*TASK DIRECTIONS*:
Going from the top of the data below, give again each line through the one containing "Given: Select the MAC Address column header", both ends kept.
····················
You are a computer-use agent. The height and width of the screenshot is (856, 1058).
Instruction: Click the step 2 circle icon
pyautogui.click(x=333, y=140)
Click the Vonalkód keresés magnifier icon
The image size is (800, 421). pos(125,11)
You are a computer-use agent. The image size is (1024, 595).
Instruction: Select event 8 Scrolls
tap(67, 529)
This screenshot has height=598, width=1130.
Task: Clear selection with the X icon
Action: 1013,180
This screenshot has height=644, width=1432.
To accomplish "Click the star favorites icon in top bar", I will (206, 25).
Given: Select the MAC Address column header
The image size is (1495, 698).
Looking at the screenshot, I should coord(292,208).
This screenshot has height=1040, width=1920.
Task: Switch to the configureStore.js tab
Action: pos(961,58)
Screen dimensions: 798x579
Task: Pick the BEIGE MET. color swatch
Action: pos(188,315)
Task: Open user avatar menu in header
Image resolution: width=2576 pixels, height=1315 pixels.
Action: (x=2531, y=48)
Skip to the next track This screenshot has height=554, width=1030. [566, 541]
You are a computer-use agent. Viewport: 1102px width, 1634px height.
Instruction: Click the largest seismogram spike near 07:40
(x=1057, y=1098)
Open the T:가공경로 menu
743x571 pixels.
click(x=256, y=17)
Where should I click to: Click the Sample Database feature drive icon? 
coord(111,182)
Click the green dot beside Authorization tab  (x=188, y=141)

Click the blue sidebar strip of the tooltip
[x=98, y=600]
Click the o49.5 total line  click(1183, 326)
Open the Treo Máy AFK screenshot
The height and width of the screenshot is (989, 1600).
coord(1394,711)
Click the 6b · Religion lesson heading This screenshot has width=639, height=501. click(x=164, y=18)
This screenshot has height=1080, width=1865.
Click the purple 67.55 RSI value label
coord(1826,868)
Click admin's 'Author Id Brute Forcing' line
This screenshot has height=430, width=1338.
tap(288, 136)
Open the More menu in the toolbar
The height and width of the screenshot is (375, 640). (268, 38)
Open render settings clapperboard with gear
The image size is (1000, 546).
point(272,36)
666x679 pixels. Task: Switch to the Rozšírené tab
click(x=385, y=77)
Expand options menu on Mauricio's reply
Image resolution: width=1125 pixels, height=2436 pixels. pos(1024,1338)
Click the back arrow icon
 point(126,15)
····················
*EXERCISE RESPONSE*:
You are a computer-use agent. The height and width of the screenshot is (856, 1058).
Instruction: Click the step 2 circle icon
pyautogui.click(x=333, y=140)
Click the Vonalkód keresés magnifier icon
The image size is (800, 421). pos(125,11)
You are a computer-use agent. The image size is (1024, 595).
Instruction: Select event 8 Scrolls
tap(67, 529)
This screenshot has height=598, width=1130.
Task: Clear selection with the X icon
Action: 1013,180
This screenshot has height=644, width=1432.
To accomplish "Click the star favorites icon in top bar", I will (206, 25).
Given: Select the MAC Address column header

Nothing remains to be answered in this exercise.